Direction
Please list every line in the rows below that contains the word "each", copying those lines in full.

Records shown

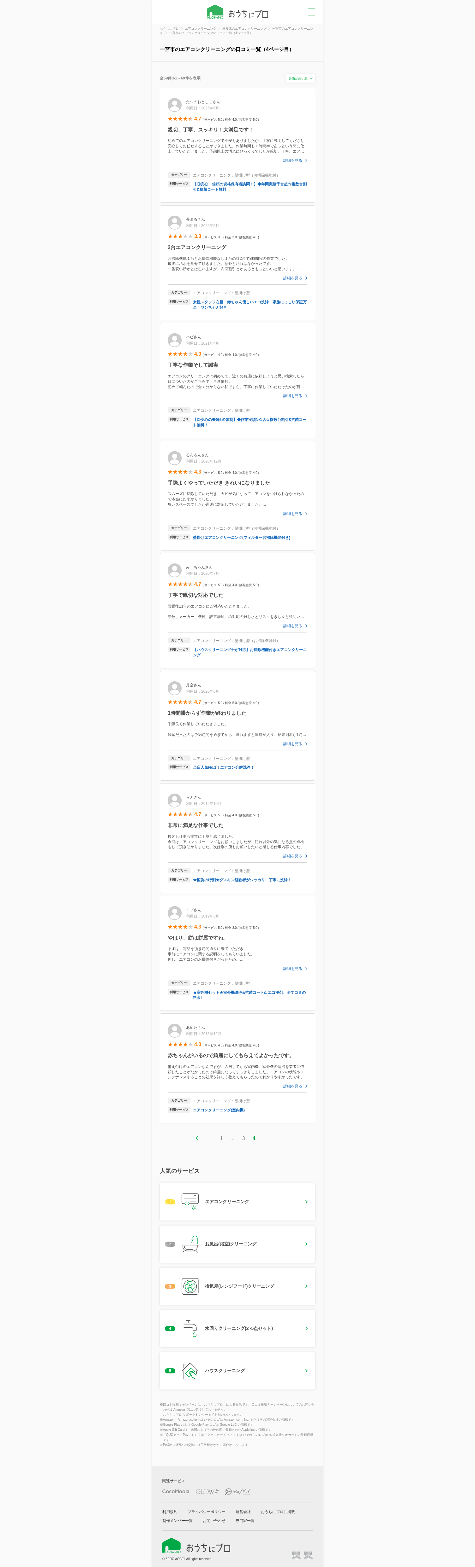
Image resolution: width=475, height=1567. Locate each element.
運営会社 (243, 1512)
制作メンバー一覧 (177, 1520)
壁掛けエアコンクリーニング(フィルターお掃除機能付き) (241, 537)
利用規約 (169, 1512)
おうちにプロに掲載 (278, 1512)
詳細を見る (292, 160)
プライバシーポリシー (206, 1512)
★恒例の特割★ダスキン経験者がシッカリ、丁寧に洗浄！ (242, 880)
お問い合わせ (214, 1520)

---

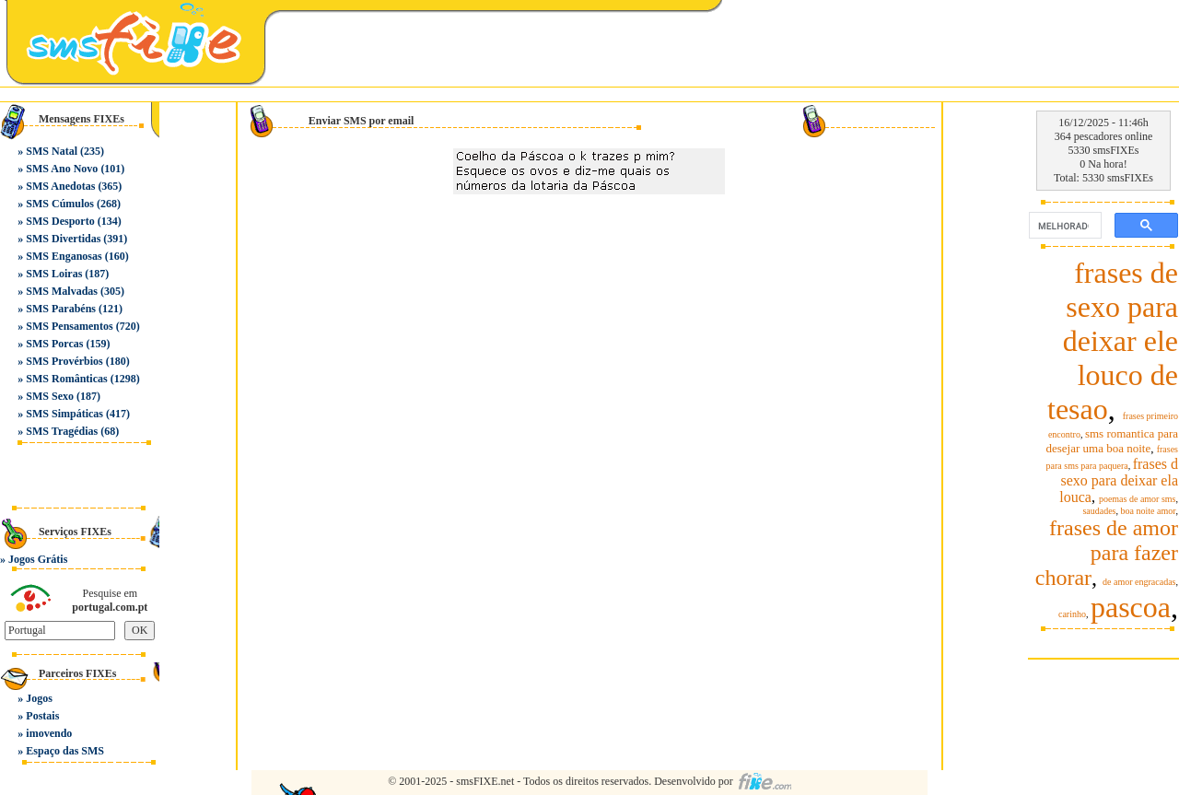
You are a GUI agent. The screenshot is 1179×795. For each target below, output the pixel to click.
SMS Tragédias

Solution
Image resolution: width=475, height=1567. Locate each element.
You are a GUI agent. The screenshot is 1179×795. For each target below, output the pixel to click.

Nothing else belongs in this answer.